Get in Shape Challenge Day 67 – Friday 21st October

Today I was so unenthused about going to the gym and doing my cardio session, this might have been as a result of not getting up in the morning and therefore having to do it at the end of a long day teaching or maybe just because I was feeling tired and demotivated, either way it was the last thing on my mind. As I was sharing yesterday, I have learnt that at times these can be the very best sessions so it is important to push through that “feeling” and just commit fully to the task, which I did manage to do.

I arrived at the gym just after 4:30pm and started my usual run on the treadmill, the previous cardio session had seen me not complete the full distance due to soreness in my legs and not wanting to pull any muscles at this stage of the challenge. My aim today was to hopefully runout the full distance up to the speeds that I had previously been doing which I did manage to do running at speeds of 7.5, 10, 12.5 and 14.5km/h in 5 minute intervals increasing the speed each time.

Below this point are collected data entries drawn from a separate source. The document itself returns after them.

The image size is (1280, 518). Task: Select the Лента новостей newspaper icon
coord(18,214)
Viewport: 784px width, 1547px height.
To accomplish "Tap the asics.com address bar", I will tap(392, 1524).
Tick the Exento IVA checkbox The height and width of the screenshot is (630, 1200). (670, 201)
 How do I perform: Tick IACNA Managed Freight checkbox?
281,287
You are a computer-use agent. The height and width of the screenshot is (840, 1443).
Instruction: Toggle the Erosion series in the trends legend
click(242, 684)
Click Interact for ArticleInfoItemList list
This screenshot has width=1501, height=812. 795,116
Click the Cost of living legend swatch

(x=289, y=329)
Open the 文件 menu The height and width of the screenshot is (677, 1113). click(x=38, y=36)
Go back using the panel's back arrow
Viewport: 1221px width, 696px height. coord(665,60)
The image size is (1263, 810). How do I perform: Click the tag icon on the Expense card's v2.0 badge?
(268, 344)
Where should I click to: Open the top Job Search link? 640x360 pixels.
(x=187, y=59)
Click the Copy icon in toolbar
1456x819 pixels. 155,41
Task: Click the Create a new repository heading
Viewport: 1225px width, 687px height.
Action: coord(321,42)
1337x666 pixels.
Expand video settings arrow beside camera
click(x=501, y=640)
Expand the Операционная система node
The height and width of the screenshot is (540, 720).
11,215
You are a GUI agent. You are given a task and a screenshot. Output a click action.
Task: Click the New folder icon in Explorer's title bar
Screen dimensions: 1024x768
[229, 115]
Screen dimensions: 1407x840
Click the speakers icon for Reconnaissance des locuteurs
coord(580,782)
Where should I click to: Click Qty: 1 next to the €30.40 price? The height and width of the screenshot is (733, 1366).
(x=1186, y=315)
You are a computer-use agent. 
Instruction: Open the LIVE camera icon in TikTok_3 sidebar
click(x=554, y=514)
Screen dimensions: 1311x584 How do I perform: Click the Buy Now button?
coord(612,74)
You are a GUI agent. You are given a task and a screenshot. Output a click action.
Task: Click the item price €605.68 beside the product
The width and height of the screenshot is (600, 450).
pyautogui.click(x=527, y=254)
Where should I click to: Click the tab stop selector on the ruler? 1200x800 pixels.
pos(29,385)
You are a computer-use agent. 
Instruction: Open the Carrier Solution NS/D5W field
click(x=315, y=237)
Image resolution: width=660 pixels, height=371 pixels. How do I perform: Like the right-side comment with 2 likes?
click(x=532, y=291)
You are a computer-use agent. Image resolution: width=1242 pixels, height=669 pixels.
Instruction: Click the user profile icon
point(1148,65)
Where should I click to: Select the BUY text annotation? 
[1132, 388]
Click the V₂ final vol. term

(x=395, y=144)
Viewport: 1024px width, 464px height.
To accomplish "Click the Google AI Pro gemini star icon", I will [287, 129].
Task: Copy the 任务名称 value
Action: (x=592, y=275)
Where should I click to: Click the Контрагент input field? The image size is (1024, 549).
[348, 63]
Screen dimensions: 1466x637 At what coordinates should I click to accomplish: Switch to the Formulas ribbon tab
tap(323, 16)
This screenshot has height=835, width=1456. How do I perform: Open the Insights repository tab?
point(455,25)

I headed onto the ergo machine next for my row, for today’s row I wanted to row for the full 10 minutes and just see how far I could get in this time. I started out at a stroke rate of 32 per minute and my average split for 500m was sitting just above the 2 minure mark, I maintained this intensity for the first 8 minutes of the row and realised that if I pushed really hard I might make the 2.5km mark by the 10 mintes. Unfortunately I just fell short of the rowing 2.4km in 10 minutes, I guess that the 2.5km is going to be a target for me to start aiming for in future sessions.

My cycle was next and I started with the intention of trying to ride 5.5km in the 10 minutes, however at the 2.5 minute mark I started to feel my left hamstring down near my knee started to pull, it felt like there was a massive knot starting to build in it so rather than push it I decided to stop my ride at this point.

To finish with I headed over to the stretching area and grabbed myself a mat and medium sized fit ball. I had not done my abs workout for the day so decided to do this before stretching. I completed the usual abs routine of 30 sit ups followed by a 30 second bridges in the horizontal and alternate side positions. This was followed by my usual stretching.

Tomorrow I start adding to my supplements the Nitro-tech Hyrdroxy Cut I bought yesterday to try and help me burn that last little bit of flab I have. I have no idea how that is going to or what effect it will have on me but I figure that for the next two weeks I can give it a shot and see what the results are.